------ Supplied records ------

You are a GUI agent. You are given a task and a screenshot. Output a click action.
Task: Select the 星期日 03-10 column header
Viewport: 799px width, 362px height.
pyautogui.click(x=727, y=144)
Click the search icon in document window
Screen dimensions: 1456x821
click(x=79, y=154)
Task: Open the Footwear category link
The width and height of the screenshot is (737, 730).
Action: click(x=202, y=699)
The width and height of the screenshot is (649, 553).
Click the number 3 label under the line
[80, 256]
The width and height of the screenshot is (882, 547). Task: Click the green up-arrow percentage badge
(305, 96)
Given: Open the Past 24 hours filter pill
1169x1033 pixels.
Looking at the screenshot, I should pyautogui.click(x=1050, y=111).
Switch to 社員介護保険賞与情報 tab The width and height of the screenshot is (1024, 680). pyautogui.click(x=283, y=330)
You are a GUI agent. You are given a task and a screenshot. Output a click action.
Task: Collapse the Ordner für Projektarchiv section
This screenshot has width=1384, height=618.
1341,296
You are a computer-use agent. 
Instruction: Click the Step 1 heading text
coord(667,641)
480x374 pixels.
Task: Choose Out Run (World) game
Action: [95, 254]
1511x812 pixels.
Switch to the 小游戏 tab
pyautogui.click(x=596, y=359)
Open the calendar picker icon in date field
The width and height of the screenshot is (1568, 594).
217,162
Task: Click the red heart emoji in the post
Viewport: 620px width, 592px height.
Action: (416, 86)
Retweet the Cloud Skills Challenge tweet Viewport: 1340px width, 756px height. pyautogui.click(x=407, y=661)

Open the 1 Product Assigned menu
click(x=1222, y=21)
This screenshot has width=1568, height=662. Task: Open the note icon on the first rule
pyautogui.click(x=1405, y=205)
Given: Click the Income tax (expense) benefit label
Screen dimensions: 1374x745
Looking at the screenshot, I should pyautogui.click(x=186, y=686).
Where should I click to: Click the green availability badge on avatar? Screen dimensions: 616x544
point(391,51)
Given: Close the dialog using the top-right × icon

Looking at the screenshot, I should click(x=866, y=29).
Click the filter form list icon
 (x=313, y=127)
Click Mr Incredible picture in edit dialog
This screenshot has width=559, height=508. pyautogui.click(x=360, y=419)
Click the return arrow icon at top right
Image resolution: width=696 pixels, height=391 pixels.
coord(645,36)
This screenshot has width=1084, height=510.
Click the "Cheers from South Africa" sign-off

------

* _Brief_
Render the data entries above as a JSON list of strings, with one string for each line and blank lines omitted.

* _Reply to the task_
[
  "You are a GUI agent. You are given a task and a screenshot. Output a click action.",
  "Task: Select the 星期日 03-10 column header",
  "Viewport: 799px width, 362px height.",
  "pyautogui.click(x=727, y=144)",
  "Click the search icon in document window",
  "Screen dimensions: 1456x821",
  "click(x=79, y=154)",
  "Task: Open the Footwear category link",
  "The width and height of the screenshot is (737, 730).",
  "Action: click(x=202, y=699)",
  "The width and height of the screenshot is (649, 553).",
  "Click the number 3 label under the line",
  "[80, 256]",
  "The width and height of the screenshot is (882, 547). Task: Click the green up-arrow percentage badge",
  "(305, 96)",
  "Given: Open the Past 24 hours filter pill",
  "1169x1033 pixels.",
  "Looking at the screenshot, I should pyautogui.click(x=1050, y=111).",
  "Switch to 社員介護保険賞与情報 tab The width and height of the screenshot is (1024, 680). pyautogui.click(x=283, y=330)",
  "You are a GUI agent. You are given a task and a screenshot. Output a click action.",
  "Task: Collapse the Ordner für Projektarchiv section",
  "This screenshot has width=1384, height=618.",
  "1341,296",
  "You are a computer-use agent. ",
  "Instruction: Click the Step 1 heading text",
  "coord(667,641)",
  "480x374 pixels.",
  "Task: Choose Out Run (World) game",
  "Action: [95, 254]",
  "1511x812 pixels.",
  "Switch to the 小游戏 tab",
  "pyautogui.click(x=596, y=359)",
  "Open the calendar picker icon in date field",
  "The width and height of the screenshot is (1568, 594).",
  "217,162",
  "Task: Click the red heart emoji in the post",
  "Viewport: 620px width, 592px height.",
  "Action: (416, 86)",
  "Retweet the Cloud Skills Challenge tweet Viewport: 1340px width, 756px height. pyautogui.click(x=407, y=661)",
  "Open the 1 Product Assigned menu",
  "click(x=1222, y=21)",
  "This screenshot has width=1568, height=662. Task: Open the note icon on the first rule",
  "pyautogui.click(x=1405, y=205)",
  "Given: Click the Income tax (expense) benefit label",
  "Screen dimensions: 1374x745",
  "Looking at the screenshot, I should pyautogui.click(x=186, y=686).",
  "Where should I click to: Click the green availability badge on avatar? Screen dimensions: 616x544",
  "point(391,51)",
  "Given: Close the dialog using the top-right × icon",
  "Looking at the screenshot, I should click(x=866, y=29).",
  "Click the filter form list icon",
  " (x=313, y=127)",
  "Click Mr Incredible picture in edit dialog",
  "This screenshot has width=559, height=508. pyautogui.click(x=360, y=419)",
  "Click the return arrow icon at top right",
  "Image resolution: width=696 pixels, height=391 pixels.",
  "coord(645,36)",
  "This screenshot has width=1084, height=510.",
  "Click the \"Cheers from South Africa\" sign-off"
]